Observation: Resilience helps new ventures to say coherent.
Reflections from the final event I attended in 2025, sparked by a founder’s candid journey talk highlighting resilience, disruption, and making unwanted decisions under uncertainty.
The last event I went to last year finished in a way that felt quietly important.
On stage, a founder spoke about their journey so far. Not only the highlights, but the reality of it. The reality of the venture and the reality of life. What stayed with me most was how often the conversation came back to resilience.
Resilience here was not just about optimism or toughness. It was about being able to keep going when you do not have all the information, resources are limited, and the next steps are not clear.
How you think about resilience matters. That framing matters.
In early-stage ventures, you rarely have enough data to make perfect decisions. Most of the time, you are making the best decision you can at that moment, with partial evidence, limited resources, and pressure coming from multiple directions. Some of that pressure comes from the venture itself. Some of it comes from life.
Founders do not operate in a vacuum. Life events can and will often intervene, your capacity changes, momentum can break, and your energy will drop. At the same time, the venture still asks for progress.
Demand signals are weak, evidence is noisy, and what you hoped would validate the direction often refuses to cooperate. Or, it can say something that you do not want to hear.
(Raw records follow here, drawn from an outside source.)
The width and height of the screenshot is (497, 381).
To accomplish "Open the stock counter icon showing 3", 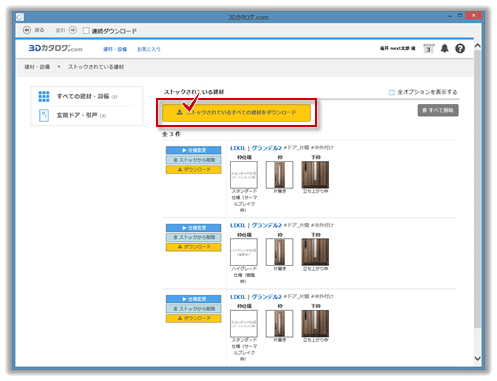I will pos(429,48).
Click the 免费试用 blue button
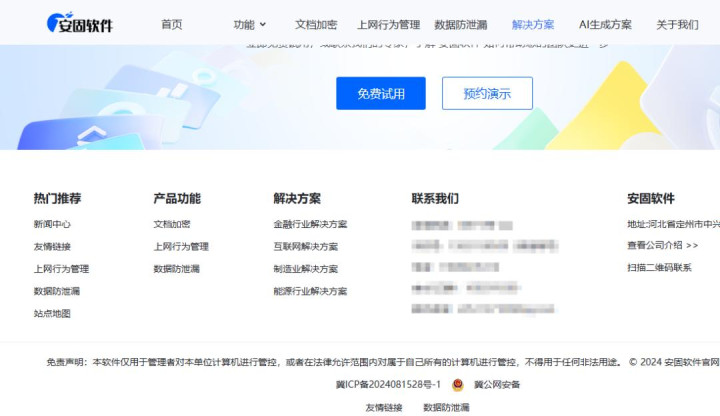The image size is (720, 416). tap(380, 93)
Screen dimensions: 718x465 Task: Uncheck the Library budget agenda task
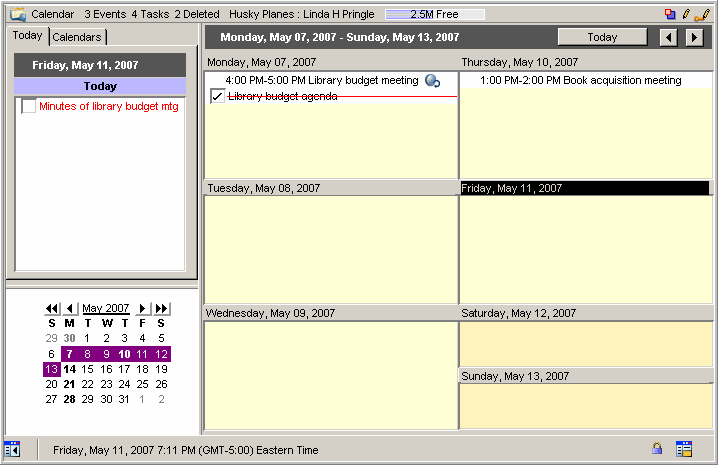(218, 97)
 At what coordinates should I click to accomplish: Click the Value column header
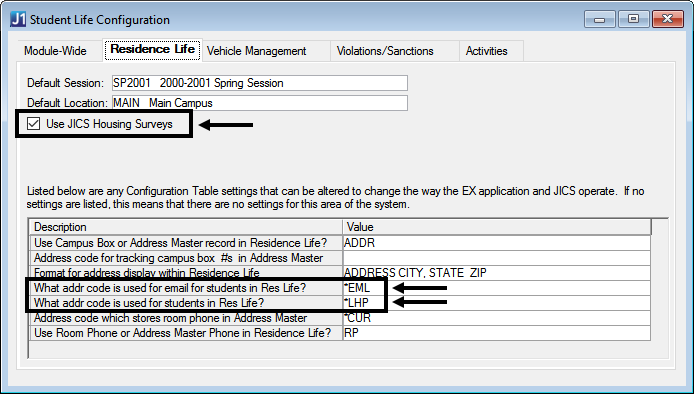pyautogui.click(x=497, y=227)
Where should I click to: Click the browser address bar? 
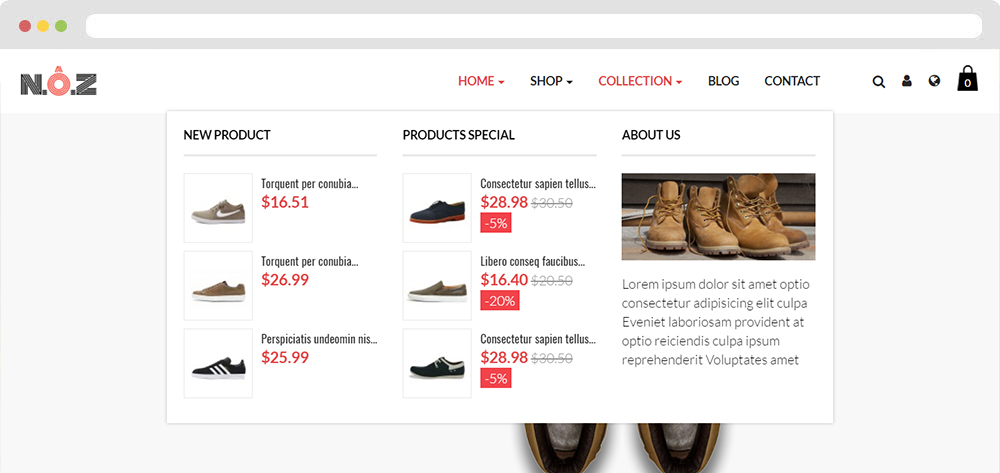tap(534, 26)
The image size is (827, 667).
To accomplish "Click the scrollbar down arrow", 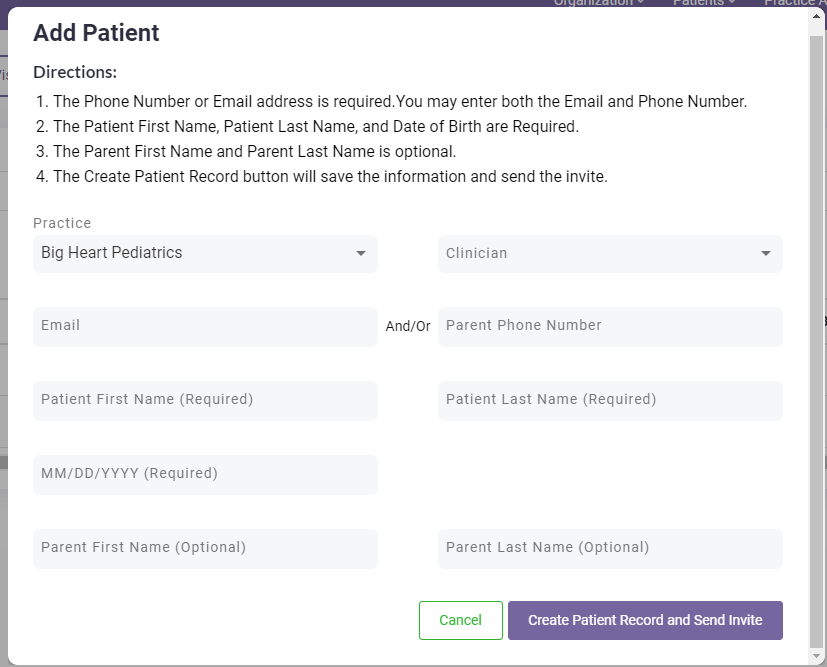I will [x=817, y=657].
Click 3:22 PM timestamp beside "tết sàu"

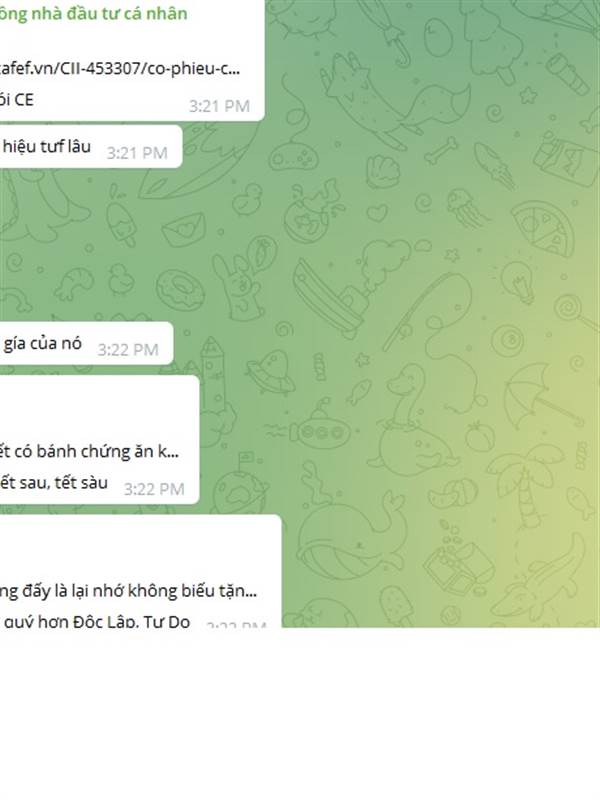pos(154,489)
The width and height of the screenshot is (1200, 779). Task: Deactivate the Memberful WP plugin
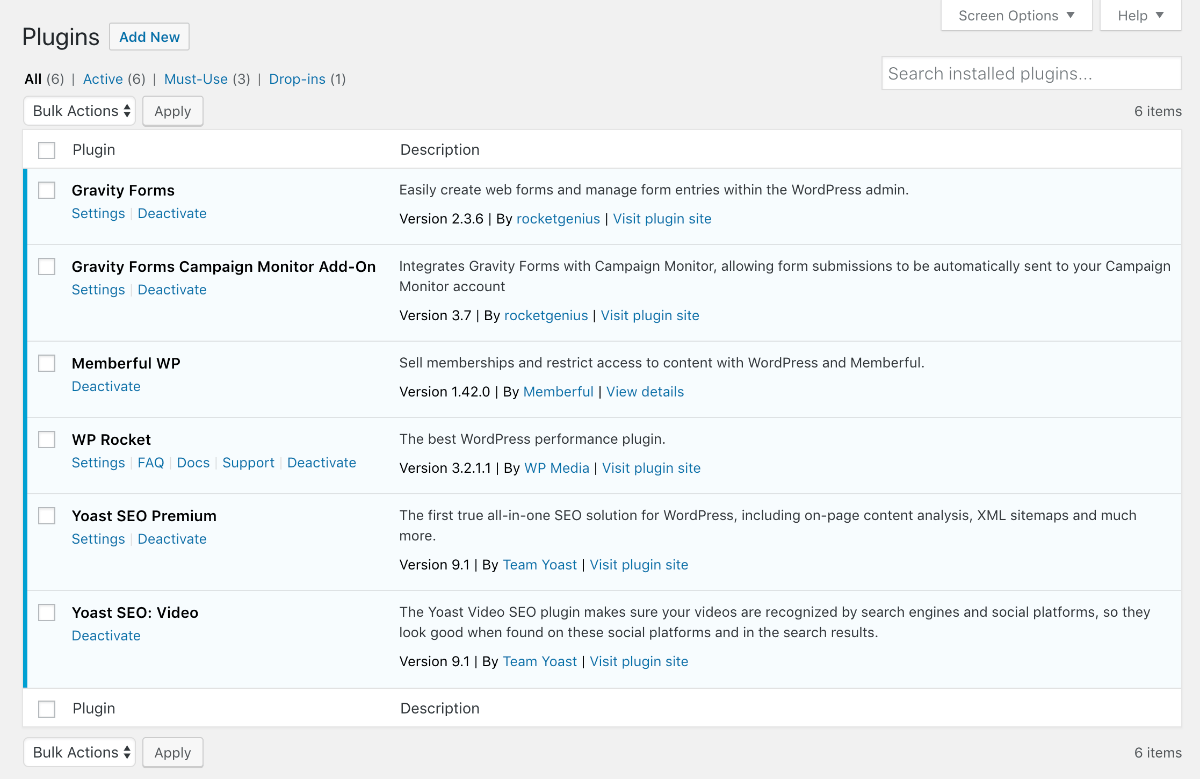[106, 387]
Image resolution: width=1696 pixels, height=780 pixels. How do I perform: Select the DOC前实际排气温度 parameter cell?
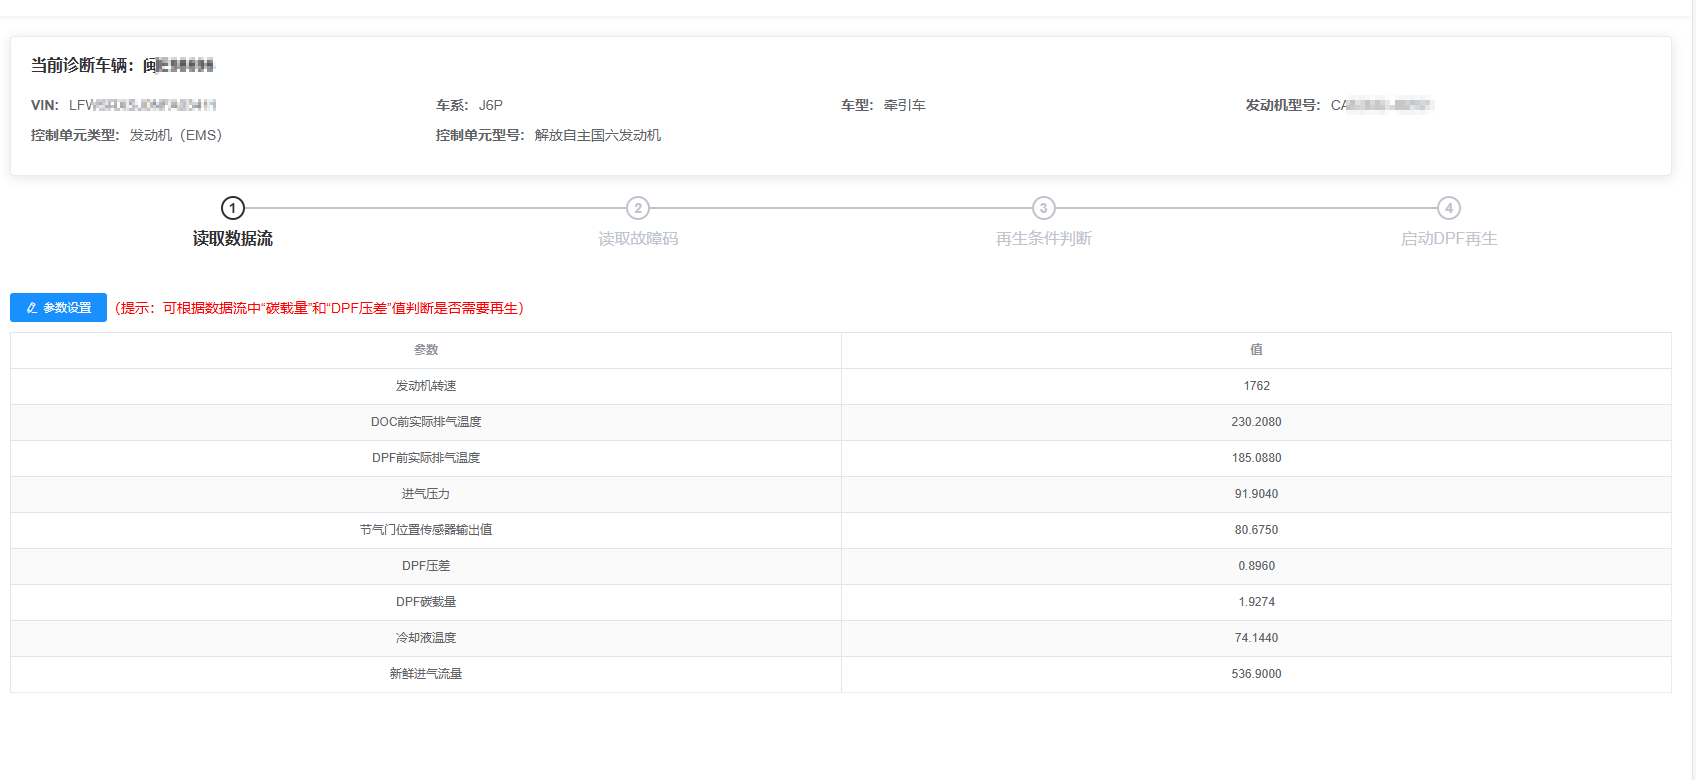pos(426,422)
Resilience, in that context, is the ability to stay engaged despite the challenges.
Sometimes that means working with what you have rather than what you planned for. Sometimes it means trusting your judgement before the data has fully caught up, and being willing to live with the consequences. And sometimes it means being stubborn enough to continue. Not blindly, but deliberately, because the goal still matters even when the route keeps changing.
This is also where some of the hardest choices show up.
Resilience is tested when founders realise the team they started with may not be the team they need to continue. When roles need to change. When co-founders need to step back. When the founding group needs to grow. These decisions are rarely clear, rarely clean, and almost never arrive at a convenient time.
Avoiding them often feels easier in the short term. Making them is usually what keeps the venture moving forward.
Resilience is also about time. Staying in the game long enough for signals to mature, for evidence to accumulate, and for second-order effects to reveal themselves. And sometimes, for the mind and body to recover.
This is where resilience connects directly to demand, evidence, and coherence.
Without it, teams optimise for relief. They reach for cleaner stories, safer tests, and smaller decisions that reduce discomfort but avoid the harder questions. Teams with resilience stay with those questions long enough for weak signals to either strengthen into real evidence or disappear entirely.
Resilience is not about ignoring evidence. It is about staying engaged until the evidence is strong enough to justify change, or clear enough to know when to stop.
Across founders, venture builders, and spin-out teams, the pattern is consistent. The ventures that progress are not defined by certainty or uninterrupted momentum. They are defined by their ability to hold things together while making imperfect decisions under pressure.
That is not inspirational.
It is operational.
And without it, you cannot keep going.